[Egyptian] Some general considerations

Sat Jul 23 16:00:30 BST 2016

Hi Marwan,

Thanks for your mail!
Some very quick answers to your suggestions.
> First:
> 
No worries, everyone is entitled to have an opinion based on his/her own experience, and I would certainly agree with the fact that no one (except maybe for Serge) has a proper understanding of all the aspects involved here.
> Second:
> 
Sure, no ‘right’ solution, we simply want a solution that meets our minimal needs. The definition of these needs is what we do not seem to agree on. 

> We are not ancient Egyptians, we don’t know how ancient Egyptian scribes perceived their writing system. We can just observe it from the outside and suggest interpretations. Which are not “right” or “wrong”, but rather “more efficient” or “less efficient” in respect to the problems we want to solve through these interpretations. This is something that, I think, should be kept in mind.

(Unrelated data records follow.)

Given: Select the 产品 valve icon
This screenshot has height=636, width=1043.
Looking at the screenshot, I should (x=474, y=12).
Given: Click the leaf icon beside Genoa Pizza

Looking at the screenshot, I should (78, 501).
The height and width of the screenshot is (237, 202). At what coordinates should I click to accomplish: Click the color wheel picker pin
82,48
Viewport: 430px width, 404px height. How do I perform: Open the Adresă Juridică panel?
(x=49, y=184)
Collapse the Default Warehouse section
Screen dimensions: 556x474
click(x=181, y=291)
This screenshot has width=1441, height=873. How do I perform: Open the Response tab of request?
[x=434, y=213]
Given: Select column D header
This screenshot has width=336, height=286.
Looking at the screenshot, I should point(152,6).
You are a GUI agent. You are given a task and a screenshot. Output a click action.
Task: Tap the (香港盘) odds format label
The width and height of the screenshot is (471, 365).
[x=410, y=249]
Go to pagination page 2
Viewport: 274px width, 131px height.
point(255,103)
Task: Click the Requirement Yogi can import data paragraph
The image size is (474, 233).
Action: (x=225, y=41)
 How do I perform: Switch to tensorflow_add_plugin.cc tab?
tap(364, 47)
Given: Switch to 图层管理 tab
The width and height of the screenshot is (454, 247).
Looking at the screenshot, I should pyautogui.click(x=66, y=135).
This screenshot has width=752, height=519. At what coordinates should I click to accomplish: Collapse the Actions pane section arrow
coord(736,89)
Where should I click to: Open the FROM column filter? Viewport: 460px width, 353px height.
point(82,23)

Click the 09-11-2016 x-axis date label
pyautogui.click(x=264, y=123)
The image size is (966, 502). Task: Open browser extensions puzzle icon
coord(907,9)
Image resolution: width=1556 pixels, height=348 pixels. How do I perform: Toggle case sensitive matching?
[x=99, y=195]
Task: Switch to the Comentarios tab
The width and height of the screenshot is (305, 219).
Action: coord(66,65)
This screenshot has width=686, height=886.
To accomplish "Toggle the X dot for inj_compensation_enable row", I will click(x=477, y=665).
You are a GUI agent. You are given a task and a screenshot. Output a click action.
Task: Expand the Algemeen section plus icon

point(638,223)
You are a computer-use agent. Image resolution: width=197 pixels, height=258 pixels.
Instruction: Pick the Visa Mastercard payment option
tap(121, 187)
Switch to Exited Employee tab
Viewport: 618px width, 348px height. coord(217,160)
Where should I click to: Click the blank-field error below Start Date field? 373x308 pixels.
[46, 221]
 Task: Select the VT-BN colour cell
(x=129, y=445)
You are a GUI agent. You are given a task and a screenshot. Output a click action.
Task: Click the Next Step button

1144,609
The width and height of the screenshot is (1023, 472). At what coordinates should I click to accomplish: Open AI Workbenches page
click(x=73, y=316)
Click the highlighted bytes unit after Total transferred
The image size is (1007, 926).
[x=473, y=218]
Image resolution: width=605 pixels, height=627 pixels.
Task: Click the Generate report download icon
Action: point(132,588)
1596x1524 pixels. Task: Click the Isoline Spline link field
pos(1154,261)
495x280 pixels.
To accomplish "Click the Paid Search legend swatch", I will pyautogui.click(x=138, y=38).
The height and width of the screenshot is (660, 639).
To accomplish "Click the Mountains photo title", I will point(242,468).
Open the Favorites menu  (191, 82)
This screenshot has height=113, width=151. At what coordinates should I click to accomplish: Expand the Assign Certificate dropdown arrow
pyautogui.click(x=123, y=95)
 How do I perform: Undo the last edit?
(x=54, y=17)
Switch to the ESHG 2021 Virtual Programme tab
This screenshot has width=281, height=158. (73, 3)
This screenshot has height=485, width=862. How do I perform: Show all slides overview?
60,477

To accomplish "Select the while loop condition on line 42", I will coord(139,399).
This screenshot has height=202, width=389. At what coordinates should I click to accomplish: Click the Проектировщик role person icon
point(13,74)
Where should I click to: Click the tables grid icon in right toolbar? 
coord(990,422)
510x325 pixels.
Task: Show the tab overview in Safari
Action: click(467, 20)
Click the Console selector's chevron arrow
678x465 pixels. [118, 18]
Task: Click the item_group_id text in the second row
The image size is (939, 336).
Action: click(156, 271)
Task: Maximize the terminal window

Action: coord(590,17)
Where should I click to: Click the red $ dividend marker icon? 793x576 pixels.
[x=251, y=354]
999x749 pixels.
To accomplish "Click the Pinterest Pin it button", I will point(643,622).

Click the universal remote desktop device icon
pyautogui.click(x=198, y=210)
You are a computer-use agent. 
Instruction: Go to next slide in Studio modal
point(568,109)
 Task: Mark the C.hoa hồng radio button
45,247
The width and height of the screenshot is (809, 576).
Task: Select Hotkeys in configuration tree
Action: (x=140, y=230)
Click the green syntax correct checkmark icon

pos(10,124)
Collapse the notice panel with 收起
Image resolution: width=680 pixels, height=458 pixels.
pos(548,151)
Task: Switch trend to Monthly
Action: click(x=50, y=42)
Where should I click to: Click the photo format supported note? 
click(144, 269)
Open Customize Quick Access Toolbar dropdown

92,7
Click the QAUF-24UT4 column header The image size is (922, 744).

Certainly, but they give us some clues that we should not ignore (see e.g. below, re point 6). 
> Third
> 
As this is an issue recurring again and again, I would like to stress one more time that, unlike what is done for most other scripts, we are not producing/imputing new texts, but transcribing old ones, hopefully without loosing too much information. And your solution is a good one — I have absolutely no doubt — as long as you do not want to *search* for the relative position of signs with respect to one another. This is however a piece of information that is, like it or not, part of the ‘orthographic’ system of ancient Egyptian and to which we want to have access (see further Simon’s mail earlier this week).

> 1) JSesh approach 
> 
Do not underestimate too much your addressees, Marwan ;) 
Furthermore, this is not a JSESH-based mentality, but a MdC-based mentality: the people behind this standard had some pretty good idea of what they were doing, trust me, and there are a lot of problems, but one should simply not throw out the baby with the bath water.
> I had the feeling during the meeting and reading your emails that many of you think in a very JSesh-based mentality. Like I had the feeling that at least some of the participants’ goal is to imitate JSesh in Unicode.
> 
> 
> But Unicode *is* *not* JSesh, or at least should not be JSesh.
> Using control functions, parentheses etc can be an efficient way in JSesh, but I doubt that a system requiring to input 10 (sic!) control characters to display 3 (sic!) hieroglyphs in a pretty common group (the Htp example in Mark-Jan’s last proposal) makes much sense in a unicode perspective. Especially considering that you can obtain exactly the same result without control character and just with 1 (sic!) general ligature within the font that will be automatically rendered by usual standard already available rendering algorithms.
> 
> 
> In other words, what can be an efficient solution to a problem in JSesh, is not necessarily a good solution in Unicode. And Unicode is not even a stand-alone thing: Unicode can work in combination with rendering algorithm (i.e. ligatures embedded in fonts), with layouts at the editor level etc. that can help solving the problems on different level than just on the Unicode encoding level.
> 
Sure, everything needs not be dealt with at the level of Unicode, but the data needed should not be hidden in the ligatures embedded in the font either.

> 2) Groups in fonts
> 
>  
> Someone in the list was saying that the groups need to be listed, but that not all of them necessarily need to be built in the font (or something like that).
> 
> This is not true: compound characters and groups will not automatically build on their own, and if you envisaged the possibility to build a group that you *do* need to have in the font, otherwise it wont display correctly and you will have random broken control-characters popping out here and there in your hieroglyph text. This perhaps will not bother you in your database etc, but it will be just unacceptable for common users (and, for instance, for editors).
> 
>  
> If you are accepting that a group can be built, then you need a way to display that group, i.e. you must have that group saved somewhere in your font.
> 
>  
> Whether you will build those characters through control characters or with rendering and ligature algorithms embedded in the fonts.
> 
> 

OK, sure. But then again control characters have the advantage of being explicit about the relative position of signs when a group is not in a font: how would you proceed for storing such an information, as a lay user, when using ligatures? (this is a real question, nothing ironic here).

> 
> 3) the 4 “small sign in the corner of big sign” control characters.
> 
I’m glad to see that your solution is exactly the same as the one we suggest! Indeed, there are logically 2 ‘variables’ (Top vs Bottom and Left-Right), if the sequence of signs indicates the Left-Right unambiguously (like in your example), then we only need to encode explicitly the Top vs Bottom, of course. This is basically how we represented things with Michael at the pub.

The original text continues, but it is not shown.